On 12 April 1944, the Kumyks of Tarki and adjacent villages of Kyakhulay and Alborukent were rounded up and deported from their homes on the orders of the Dagestan communist authorities. They were forcibly relocated to land belonging to neighboring Chechen, Karachay, Balkar and Crimean Tatar populations, who had themselves also been forcibly deported to Central Asia two months prior, on Stalin's orders. The rationale given for the deportation of the Kumyks was that the authorities hoped to use the area to support the agricultural needs of the highland peoples who had resettled in Tarki. As a result of this exodus, the local Kumyk population lost for years their traditional capital of Tarki, which led to the destruction of some of their cultural inheritance.
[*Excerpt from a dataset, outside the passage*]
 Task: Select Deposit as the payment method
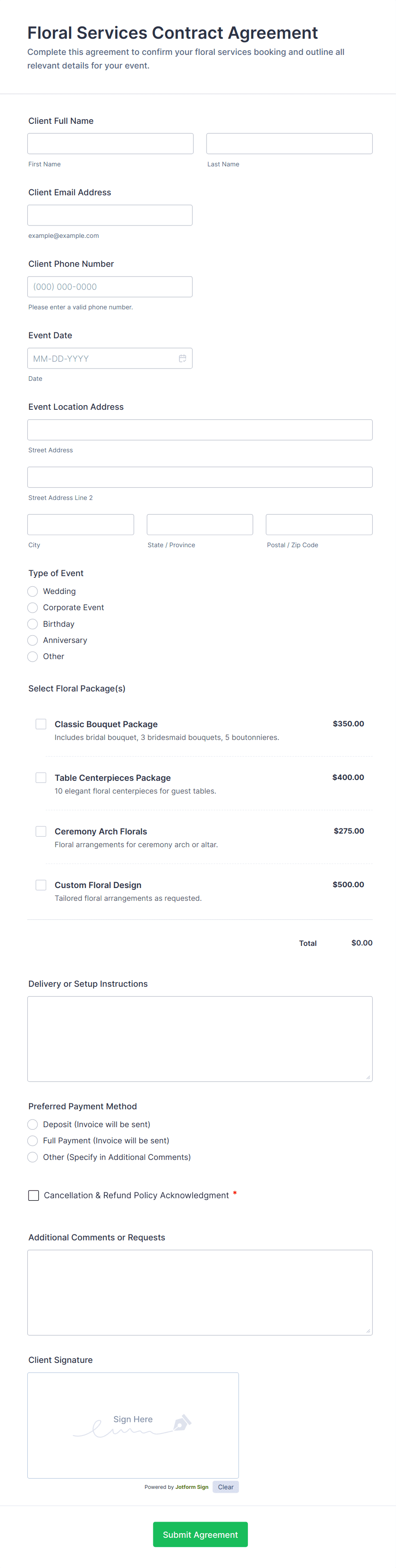tap(33, 1124)
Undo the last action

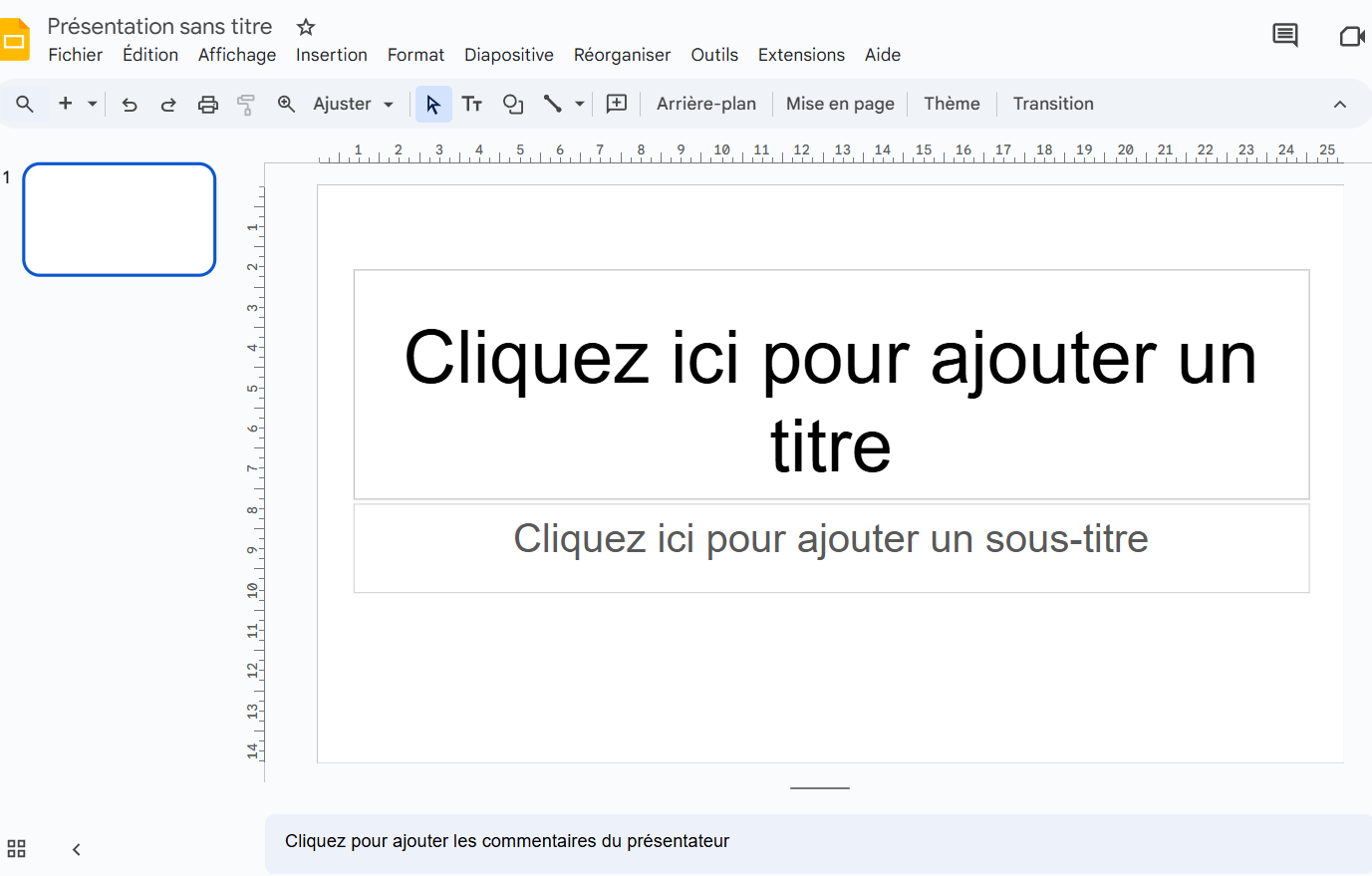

The deportation of the Kumyks is still not acknowledged by the Russian government, and has become a subject of greater contention in recent years. In an attempt to settle an unrelated land dispute between local Chechen and Lak communities, the Dagestan government announced in 2017 that it had built 3,000 houses for the Laks, on land which formerly belonged to Kumyks in Tarki. This led to a protest camp being established by the Kumyk community, in an attempt to finally secure restitution for their deportation in 1944, and prevent this land from being given to a different community without their consent.

==Administrative and municipal status==
Urban-type settlement status was granted to Tarki in 1958.

Within the framework of administrative divisions, the urban-type settlement of Tarki is in jurisdiction of Sovetsky City District of the City of Makhachkala. Within the framework of municipal divisions, Tarki is a part of Makhachkala Urban Okrug.